Extracted material: Begin

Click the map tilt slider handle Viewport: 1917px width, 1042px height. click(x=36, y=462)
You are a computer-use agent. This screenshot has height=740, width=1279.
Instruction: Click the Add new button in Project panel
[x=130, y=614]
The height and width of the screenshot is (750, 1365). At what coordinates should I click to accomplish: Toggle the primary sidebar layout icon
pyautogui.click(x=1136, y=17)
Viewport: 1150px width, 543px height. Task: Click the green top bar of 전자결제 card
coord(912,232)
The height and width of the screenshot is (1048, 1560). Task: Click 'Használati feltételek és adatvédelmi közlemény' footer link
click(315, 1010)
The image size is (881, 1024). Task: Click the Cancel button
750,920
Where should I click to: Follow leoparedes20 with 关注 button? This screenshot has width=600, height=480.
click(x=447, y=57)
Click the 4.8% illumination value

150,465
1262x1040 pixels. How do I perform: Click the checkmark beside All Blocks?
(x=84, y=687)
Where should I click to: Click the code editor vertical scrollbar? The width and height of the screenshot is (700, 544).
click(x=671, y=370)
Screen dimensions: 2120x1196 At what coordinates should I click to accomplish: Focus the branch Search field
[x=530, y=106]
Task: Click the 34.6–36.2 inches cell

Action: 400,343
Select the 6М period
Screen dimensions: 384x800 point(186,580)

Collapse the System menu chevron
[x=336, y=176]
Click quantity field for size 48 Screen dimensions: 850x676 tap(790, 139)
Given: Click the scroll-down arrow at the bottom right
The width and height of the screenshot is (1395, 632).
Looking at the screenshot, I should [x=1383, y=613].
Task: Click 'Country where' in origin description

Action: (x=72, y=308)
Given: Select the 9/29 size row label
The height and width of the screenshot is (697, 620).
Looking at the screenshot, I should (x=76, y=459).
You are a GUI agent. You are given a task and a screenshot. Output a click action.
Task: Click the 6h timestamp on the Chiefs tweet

Extracted material: End

• [Assignment]
Copy every entry exactly. Leave nothing out.

• [Reply to the exercise]
Click the map tilt slider handle Viewport: 1917px width, 1042px height. click(x=36, y=462)
You are a computer-use agent. This screenshot has height=740, width=1279.
Instruction: Click the Add new button in Project panel
[x=130, y=614]
The height and width of the screenshot is (750, 1365). At what coordinates should I click to accomplish: Toggle the primary sidebar layout icon
pyautogui.click(x=1136, y=17)
Viewport: 1150px width, 543px height. Task: Click the green top bar of 전자결제 card
coord(912,232)
The height and width of the screenshot is (1048, 1560). Task: Click 'Használati feltételek és adatvédelmi közlemény' footer link
click(315, 1010)
The image size is (881, 1024). Task: Click the Cancel button
750,920
Where should I click to: Follow leoparedes20 with 关注 button? This screenshot has width=600, height=480.
click(x=447, y=57)
Click the 4.8% illumination value

150,465
1262x1040 pixels. How do I perform: Click the checkmark beside All Blocks?
(x=84, y=687)
Where should I click to: Click the code editor vertical scrollbar? The width and height of the screenshot is (700, 544).
click(x=671, y=370)
Screen dimensions: 2120x1196 At what coordinates should I click to accomplish: Focus the branch Search field
[x=530, y=106]
Task: Click the 34.6–36.2 inches cell

Action: 400,343
Select the 6М period
Screen dimensions: 384x800 point(186,580)

Collapse the System menu chevron
[x=336, y=176]
Click quantity field for size 48 Screen dimensions: 850x676 tap(790, 139)
Given: Click the scroll-down arrow at the bottom right
The width and height of the screenshot is (1395, 632).
Looking at the screenshot, I should [x=1383, y=613].
Task: Click 'Country where' in origin description

Action: (x=72, y=308)
Given: Select the 9/29 size row label
The height and width of the screenshot is (697, 620).
Looking at the screenshot, I should (x=76, y=459).
You are a GUI agent. You are given a task and a screenshot. Output a click action.
Task: Click the 6h timestamp on the Chiefs tweet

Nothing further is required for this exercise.